Thomas Laird, CEO, Expivia Interaction Marketing Group:

“As an industry, we need to start to look beyond the standard call center metrics such as SLA, AHT, and ASA. Its time to also move beyond CSAT and NPS surveys and start to embrace speech analytics not just as a tool, but as a culture change for all of us.  For too long we have just been measuring how efficient our centers are and stopping (even with NPS and CSAT) at digging deep into the customer experience each of our customers are having. Use analytics to change your call centers culture.  You can (as we do at Expivia) incent your associates off positive sentiment, actually pay associates that exude measured niceness! With analytics you can track 100% of all interactions an associate has and measure tone and word choice. Speech analytics lets you learn about the entire customer journey and give you actionable data via keywords to change and improve the sentiment of your customer as well.  My one piece of advice in 2020 is to have our industry not just really embrace analytics as a tool, but to change and enhance your center’s overall culture with it!”

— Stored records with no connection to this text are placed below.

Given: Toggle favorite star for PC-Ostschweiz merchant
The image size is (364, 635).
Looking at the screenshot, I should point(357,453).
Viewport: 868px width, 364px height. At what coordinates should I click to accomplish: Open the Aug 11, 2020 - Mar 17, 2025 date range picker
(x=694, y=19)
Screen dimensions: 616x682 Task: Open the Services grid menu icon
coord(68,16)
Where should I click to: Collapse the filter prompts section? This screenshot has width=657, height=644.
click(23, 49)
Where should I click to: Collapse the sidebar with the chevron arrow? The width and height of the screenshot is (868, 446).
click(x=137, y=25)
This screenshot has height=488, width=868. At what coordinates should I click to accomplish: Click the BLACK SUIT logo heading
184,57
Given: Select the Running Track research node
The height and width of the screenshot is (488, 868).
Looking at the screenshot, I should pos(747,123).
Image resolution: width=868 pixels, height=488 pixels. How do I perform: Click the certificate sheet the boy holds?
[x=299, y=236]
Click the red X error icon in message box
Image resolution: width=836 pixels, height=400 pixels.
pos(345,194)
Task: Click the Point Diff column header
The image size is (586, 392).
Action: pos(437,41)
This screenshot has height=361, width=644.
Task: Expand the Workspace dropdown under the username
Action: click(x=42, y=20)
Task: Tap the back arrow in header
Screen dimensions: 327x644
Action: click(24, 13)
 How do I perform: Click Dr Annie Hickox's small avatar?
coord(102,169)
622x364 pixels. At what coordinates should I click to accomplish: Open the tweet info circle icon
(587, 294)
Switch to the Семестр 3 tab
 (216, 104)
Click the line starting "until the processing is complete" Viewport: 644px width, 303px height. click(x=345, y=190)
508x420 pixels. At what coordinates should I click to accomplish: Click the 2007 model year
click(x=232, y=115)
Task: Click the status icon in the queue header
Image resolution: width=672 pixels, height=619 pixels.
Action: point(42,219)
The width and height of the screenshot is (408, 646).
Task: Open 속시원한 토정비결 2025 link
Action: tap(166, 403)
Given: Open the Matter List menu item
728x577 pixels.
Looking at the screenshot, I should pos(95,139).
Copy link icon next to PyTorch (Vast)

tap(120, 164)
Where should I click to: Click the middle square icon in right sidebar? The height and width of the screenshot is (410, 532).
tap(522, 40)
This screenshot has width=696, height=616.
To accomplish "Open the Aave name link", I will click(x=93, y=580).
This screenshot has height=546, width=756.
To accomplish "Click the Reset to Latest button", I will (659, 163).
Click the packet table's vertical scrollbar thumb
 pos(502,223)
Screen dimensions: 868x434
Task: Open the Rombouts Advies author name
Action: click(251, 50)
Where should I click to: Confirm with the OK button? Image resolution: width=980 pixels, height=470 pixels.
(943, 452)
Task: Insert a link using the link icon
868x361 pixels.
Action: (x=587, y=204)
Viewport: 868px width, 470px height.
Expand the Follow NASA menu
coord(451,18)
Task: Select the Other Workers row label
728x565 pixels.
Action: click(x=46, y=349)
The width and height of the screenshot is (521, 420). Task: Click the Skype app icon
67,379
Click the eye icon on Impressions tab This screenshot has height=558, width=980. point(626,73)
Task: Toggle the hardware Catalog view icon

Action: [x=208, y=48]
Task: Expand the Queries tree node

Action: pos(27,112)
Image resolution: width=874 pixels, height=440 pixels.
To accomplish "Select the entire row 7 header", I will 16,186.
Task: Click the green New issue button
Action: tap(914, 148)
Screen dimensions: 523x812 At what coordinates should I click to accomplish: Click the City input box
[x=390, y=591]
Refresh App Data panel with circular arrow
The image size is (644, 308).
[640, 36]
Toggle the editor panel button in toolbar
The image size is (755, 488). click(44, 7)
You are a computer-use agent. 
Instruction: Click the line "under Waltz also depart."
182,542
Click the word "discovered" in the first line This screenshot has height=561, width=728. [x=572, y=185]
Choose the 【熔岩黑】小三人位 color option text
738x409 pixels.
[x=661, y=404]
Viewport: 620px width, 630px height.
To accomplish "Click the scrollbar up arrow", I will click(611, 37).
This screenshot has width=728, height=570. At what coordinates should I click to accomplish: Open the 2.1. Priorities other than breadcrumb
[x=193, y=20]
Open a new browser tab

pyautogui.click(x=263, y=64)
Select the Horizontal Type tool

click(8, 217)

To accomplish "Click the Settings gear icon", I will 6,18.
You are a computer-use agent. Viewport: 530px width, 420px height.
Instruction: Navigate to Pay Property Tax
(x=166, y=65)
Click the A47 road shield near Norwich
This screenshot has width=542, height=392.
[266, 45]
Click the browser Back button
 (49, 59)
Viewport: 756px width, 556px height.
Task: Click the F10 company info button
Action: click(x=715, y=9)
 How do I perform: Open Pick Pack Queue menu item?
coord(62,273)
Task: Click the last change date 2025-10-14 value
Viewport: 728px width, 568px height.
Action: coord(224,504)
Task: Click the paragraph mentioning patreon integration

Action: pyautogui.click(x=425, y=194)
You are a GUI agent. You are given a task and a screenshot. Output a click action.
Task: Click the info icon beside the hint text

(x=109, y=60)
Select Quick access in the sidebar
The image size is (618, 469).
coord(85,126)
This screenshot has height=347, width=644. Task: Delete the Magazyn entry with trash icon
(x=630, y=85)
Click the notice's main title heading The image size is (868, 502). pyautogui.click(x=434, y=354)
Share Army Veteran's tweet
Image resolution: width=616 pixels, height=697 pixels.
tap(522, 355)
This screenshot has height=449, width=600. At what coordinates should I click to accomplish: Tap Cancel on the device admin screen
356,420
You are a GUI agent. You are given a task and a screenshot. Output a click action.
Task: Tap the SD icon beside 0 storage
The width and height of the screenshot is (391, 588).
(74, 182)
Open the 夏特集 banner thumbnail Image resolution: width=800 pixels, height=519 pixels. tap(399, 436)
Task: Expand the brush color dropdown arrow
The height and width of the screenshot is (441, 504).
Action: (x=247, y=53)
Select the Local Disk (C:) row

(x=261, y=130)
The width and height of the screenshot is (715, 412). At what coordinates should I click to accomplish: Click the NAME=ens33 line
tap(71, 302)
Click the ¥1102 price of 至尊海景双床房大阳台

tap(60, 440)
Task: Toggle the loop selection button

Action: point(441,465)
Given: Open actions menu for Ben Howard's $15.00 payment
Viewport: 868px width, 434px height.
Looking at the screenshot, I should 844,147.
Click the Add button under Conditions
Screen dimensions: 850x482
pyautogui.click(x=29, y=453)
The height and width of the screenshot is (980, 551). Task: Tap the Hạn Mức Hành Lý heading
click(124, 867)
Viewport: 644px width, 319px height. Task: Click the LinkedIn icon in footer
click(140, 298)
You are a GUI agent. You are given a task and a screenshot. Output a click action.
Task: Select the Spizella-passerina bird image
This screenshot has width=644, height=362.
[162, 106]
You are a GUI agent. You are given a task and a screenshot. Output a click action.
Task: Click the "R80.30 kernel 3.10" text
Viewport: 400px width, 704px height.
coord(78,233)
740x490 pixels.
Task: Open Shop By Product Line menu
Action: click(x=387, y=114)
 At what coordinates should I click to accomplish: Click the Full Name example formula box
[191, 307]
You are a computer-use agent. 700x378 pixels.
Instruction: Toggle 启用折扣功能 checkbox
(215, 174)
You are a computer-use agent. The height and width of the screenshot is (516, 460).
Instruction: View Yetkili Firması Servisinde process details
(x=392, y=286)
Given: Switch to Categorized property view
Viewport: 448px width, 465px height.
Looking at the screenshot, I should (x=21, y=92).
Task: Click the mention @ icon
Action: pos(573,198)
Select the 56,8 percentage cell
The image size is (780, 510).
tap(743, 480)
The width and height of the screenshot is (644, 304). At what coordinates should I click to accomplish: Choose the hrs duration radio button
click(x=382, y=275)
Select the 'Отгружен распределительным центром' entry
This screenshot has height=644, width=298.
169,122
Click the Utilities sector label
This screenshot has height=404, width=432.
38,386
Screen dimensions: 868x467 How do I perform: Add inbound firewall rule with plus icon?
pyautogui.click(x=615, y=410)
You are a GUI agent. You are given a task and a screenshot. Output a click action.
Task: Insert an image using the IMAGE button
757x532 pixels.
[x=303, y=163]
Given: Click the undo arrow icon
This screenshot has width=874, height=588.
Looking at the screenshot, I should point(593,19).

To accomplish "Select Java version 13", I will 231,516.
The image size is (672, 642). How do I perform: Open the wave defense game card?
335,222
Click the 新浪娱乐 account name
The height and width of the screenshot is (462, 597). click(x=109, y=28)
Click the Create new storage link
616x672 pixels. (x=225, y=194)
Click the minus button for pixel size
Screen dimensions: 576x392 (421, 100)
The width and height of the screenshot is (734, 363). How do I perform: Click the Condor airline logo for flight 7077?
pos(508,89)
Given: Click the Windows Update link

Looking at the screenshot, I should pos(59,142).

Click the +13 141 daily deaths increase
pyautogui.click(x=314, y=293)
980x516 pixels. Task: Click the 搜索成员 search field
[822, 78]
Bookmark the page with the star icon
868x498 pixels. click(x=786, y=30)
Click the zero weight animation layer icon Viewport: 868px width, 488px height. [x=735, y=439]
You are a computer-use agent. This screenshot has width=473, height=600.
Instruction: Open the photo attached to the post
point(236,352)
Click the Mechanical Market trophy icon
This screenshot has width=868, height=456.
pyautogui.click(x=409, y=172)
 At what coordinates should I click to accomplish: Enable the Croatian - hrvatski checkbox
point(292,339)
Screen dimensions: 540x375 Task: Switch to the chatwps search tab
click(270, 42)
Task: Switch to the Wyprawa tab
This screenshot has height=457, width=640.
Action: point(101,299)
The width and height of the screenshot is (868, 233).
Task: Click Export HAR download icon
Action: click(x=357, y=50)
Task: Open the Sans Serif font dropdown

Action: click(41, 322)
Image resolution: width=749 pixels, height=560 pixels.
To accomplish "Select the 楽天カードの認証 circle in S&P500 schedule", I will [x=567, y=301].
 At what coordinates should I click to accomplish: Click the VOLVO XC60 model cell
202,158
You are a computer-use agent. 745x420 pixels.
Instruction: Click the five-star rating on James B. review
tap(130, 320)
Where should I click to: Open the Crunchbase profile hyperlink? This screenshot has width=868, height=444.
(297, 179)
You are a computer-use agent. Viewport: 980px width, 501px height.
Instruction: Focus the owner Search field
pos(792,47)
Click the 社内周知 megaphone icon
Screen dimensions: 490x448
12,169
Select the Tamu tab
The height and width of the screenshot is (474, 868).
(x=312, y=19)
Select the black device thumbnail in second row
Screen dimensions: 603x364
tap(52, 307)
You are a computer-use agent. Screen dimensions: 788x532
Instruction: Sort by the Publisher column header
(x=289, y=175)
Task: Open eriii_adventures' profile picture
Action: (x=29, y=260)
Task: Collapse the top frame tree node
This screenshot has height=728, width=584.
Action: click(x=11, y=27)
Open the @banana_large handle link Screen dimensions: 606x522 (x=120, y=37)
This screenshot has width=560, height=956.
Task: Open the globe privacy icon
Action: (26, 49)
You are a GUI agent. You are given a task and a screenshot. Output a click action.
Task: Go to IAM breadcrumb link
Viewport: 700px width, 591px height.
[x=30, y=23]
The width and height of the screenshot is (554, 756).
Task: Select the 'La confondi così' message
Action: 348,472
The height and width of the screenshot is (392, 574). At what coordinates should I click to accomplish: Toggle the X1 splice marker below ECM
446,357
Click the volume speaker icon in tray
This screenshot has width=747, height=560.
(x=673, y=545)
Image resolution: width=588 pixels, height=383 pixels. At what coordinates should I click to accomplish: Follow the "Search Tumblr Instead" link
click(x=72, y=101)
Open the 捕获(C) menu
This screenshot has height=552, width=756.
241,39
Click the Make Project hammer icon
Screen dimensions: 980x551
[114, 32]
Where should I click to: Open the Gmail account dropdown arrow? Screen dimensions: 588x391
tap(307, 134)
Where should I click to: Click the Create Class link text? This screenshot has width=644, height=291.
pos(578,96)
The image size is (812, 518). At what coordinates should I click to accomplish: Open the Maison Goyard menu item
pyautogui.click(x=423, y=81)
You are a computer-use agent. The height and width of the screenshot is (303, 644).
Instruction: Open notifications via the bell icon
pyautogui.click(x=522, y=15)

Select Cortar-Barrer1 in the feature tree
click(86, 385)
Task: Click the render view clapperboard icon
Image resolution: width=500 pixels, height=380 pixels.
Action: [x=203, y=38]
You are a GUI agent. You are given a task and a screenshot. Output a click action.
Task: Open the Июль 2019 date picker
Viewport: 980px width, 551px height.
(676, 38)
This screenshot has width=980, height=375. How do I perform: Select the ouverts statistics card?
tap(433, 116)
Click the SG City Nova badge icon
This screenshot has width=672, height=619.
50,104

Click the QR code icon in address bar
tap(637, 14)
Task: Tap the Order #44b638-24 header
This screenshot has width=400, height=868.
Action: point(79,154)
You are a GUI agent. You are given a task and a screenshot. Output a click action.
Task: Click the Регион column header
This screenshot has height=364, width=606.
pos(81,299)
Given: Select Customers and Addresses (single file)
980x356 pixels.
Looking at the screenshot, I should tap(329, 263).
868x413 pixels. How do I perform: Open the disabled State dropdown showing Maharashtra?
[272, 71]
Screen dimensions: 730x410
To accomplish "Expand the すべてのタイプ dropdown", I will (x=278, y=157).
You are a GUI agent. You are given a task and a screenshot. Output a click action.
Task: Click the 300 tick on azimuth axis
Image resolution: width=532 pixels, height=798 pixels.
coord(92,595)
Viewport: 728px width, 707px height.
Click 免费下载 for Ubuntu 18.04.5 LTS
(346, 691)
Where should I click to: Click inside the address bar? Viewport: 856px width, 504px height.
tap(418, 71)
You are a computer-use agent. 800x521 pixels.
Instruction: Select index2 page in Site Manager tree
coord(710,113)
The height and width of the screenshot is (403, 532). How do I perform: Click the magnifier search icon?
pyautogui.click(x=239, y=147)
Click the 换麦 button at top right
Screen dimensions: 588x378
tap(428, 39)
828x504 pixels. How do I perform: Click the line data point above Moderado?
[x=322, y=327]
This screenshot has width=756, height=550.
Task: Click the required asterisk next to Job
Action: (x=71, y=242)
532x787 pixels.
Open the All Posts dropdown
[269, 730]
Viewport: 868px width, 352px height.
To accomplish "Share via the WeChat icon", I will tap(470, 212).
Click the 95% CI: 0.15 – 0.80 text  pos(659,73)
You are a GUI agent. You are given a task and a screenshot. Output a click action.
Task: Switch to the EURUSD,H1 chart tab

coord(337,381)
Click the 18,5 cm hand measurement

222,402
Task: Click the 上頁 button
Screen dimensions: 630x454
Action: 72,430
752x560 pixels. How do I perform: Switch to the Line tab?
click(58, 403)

Learn more about Thomas and Expivia here and here.

 

Neal TopfNeal Topf, Callzilla President, and Customer Experience Expert:

“This is the year of Humans. I promise, this isn’t a typo. Humans. Anything in the contact center that can be automated, should be automated. That is the present and future of the customer care. Humans, nevertheless, are the epicenter of the automation strategy. Humans need to learn quickly where (in what contexts), when, how, how much, and with whom (for which customers and to work with which providers), to deploy automation. Humans need to create the flows and scenarios to anticipate and design the bots and most importantly, the “escape room” theory to prepare for what happens when the bot doesn’t work, how and how fast the interaction gets to a live agent, what the clues are to trigger the escape (forced or requested), and what the user experience should be and how to design agent experience around this. Humans decide how and what to test and when to know if automation should be rolled out and to what portion of the contact center. Humans are in charge of interpreting the data and knowing when and how to optimize. While everyone is scrambling to assemble a strategy, the true contact center of the future understands that the model is not pure automation but rather a hybrid together with humans agents skilled in what the bots can’t do or what customers don’t want them to do, as well as humans that oversee the effectiveness of the bots and can seamlessly course-correct.”

Learn more about Neal and Callzilla here and here.

 

Neil Whitney Ada Fonolo BlogNeil Whitney, Automated Customer Experience (ACX) Expert and Head of Product at Ada:

“Customer expectations have changed radically in the last decade.  Businesses need to adapt quickly to avoid being left in the wake of the digital disruptors. Customers now expect 24/7, self-service support on the channel of their choice.  My advice to improve the contact center would be: automate first. Meet customers where they want, when they want. Let them resolve the most frequently recurring inquiries and transactions on their own time and their own terms. Of course, making human support available is also necessary – but freeing your live support agents of those repetitive, mundane tasks will empower them to address the most mission-critical matters with a great measure of satisfaction, both on the customer side and the agent side (not to mention that it is much more efficient). An automation-first strategy results in cost savings, diminished agent (and customer) churn, and opens the door to meaningful interaction for up-sell and cross sell opportunity.”